Voor elk bloem zijn er 4 features gemeten (in cm):

Sepal length (kelkblad lengte)
Sepal width (kelkblad breedte)
Petal length (bloemblad lengte)
Petal width (bloemblad breedte)

⚠️ Voor deze oefening maken we een binaire classificatie: we onderscheiden alleen tussen Versicolor (klasse 0) en Virginica (klasse 1).

# Load the Iris dataset
iris = load_iris()

# Create a DataFrame for easier handling
df = pd.DataFrame(data=iris.data, columns=iris.feature_names)
df["species"] = iris.target
df["species_name"] = df["species"].map({0: "setosa", 1: "versicolor", 2: "virginica"})

# Filter for binary classification: Versicolor (1) vs Virginica (2)
df_binary = df[df["species"].isin([1, 2])].copy()
# Remap to 0 and 1
df_binary["target"] = (df_binary["species"] == 2).astype(int)

print(f"Total samples: {len(df_binary)}")
print(f"Versicolor (0): {(df_binary['target'] == 0).sum()}")
print(f"Virginica (1): {(df_binary['target'] == 1).sum()}")
print(f"\nFeatures: {iris.feature_names}")
print("\nFirst few rows:")
df_binary.head(10)

Total samples: 100
Versicolor (0): 50
Virginica (1): 50

Features: ['sepal length (cm)', 'sepal width (cm)', 'petal length (cm)', 'petal width (cm)']

First few rows:

# Visualize the data - focusing on two features for visualization
# Create a scatter plot for petal dimensions
fig1 = px.scatter(
    df_binary,
    x="petal length (cm)",
    y="petal width (cm)",
    color="species_name",
    color_discrete_map={"versicolor": "#e377c2", "virginica": "#17becf"},
    title="Iris Dataset: Petal Dimensions",
    labels={"petal length (cm)": "Petal Length (cm)", "petal width (cm)": "Petal Width (cm)"},
    width=700,
    height=500,
)
fig1.update_traces(marker={"size": 10, "line": {"width": 1, "color": "white"}})
fig1.show()

# Create a scatter plot for sepal dimensions
fig2 = px.scatter(
    df_binary,
    x="sepal length (cm)",
    y="sepal width (cm)",
    color="species_name",
    color_discrete_map={"versicolor": "#e377c2", "virginica": "#17becf"},
    title="Iris Dataset: Sepal Dimensions",
    labels={"sepal length (cm)": "Sepal Length (cm)", "sepal width (cm)": "Sepal Width (cm)"},
    width=700,
    height=500,
)
fig2.update_traces(marker={"size": 10, "line": {"width": 1, "color": "white"}})
fig2.show()

2. Data Voorbereiding¶

We splitsen de data in:

Training set (80%): gebruikt om het model te trainen
Test set (20%): gebruikt om het model te evalueren

We gebruiken feature scaling (standaardisatie) om ervoor te zorgen dat alle features dezelfde schaal hebben. Dit helpt gradient descent sneller convergeren.

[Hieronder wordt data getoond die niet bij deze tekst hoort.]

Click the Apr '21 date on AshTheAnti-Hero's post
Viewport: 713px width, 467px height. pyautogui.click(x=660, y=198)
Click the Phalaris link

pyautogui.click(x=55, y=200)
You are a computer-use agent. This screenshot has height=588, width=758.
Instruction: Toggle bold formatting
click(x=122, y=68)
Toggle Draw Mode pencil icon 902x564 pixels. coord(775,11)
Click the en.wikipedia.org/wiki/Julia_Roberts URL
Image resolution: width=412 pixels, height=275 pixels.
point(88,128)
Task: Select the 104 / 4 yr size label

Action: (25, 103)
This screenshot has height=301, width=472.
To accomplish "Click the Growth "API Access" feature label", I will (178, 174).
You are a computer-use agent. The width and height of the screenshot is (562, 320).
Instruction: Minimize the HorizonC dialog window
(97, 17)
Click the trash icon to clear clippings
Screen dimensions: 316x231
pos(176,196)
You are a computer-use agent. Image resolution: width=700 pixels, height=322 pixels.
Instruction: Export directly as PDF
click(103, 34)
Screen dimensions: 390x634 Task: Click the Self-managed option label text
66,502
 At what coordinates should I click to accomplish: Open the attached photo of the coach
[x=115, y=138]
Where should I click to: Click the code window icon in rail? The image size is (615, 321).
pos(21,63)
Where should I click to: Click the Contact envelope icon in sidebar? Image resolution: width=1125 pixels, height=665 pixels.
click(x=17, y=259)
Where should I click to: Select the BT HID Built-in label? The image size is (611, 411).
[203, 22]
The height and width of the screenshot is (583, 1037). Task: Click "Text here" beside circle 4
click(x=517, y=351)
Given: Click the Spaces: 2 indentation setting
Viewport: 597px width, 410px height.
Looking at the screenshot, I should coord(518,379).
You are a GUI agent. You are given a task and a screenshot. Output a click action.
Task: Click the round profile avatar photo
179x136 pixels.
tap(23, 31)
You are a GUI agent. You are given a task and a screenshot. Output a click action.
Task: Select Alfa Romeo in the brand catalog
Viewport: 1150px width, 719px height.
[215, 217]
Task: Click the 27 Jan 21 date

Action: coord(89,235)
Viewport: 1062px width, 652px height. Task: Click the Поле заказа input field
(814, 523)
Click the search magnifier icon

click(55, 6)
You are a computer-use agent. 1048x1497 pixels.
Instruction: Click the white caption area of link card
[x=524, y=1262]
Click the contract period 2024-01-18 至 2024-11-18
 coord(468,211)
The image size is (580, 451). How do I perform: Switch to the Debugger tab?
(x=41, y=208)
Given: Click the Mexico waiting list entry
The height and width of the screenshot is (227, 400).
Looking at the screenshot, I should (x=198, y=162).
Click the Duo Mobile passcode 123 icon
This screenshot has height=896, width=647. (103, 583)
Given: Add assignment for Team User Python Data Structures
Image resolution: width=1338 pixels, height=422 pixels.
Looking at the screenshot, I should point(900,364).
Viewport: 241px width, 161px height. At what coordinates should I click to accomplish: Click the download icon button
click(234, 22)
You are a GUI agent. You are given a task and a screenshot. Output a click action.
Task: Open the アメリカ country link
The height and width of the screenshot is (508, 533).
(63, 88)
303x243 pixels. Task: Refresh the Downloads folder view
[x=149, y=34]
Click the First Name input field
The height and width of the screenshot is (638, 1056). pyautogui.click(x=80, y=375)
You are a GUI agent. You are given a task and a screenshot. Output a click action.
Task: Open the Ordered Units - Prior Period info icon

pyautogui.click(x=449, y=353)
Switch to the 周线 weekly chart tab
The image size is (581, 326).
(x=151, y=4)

# Prepare features and target
X = df_binary[iris.feature_names].values
y = df_binary["target"].values

# Split into training and test sets
X_train, X_test, y_train, y_test = train_test_split(
    X, y, test_size=0.2, random_state=42, stratify=y
)

# Standardize features
scaler = StandardScaler()
X_train_scaled = scaler.fit_transform(X_train)
X_test_scaled = scaler.transform(X_test)

# Add intercept term (bias)
X_train_final = np.column_stack([np.ones(len(X_train_scaled)), X_train_scaled])
X_test_final = np.column_stack([np.ones(len(X_test_scaled)), X_test_scaled])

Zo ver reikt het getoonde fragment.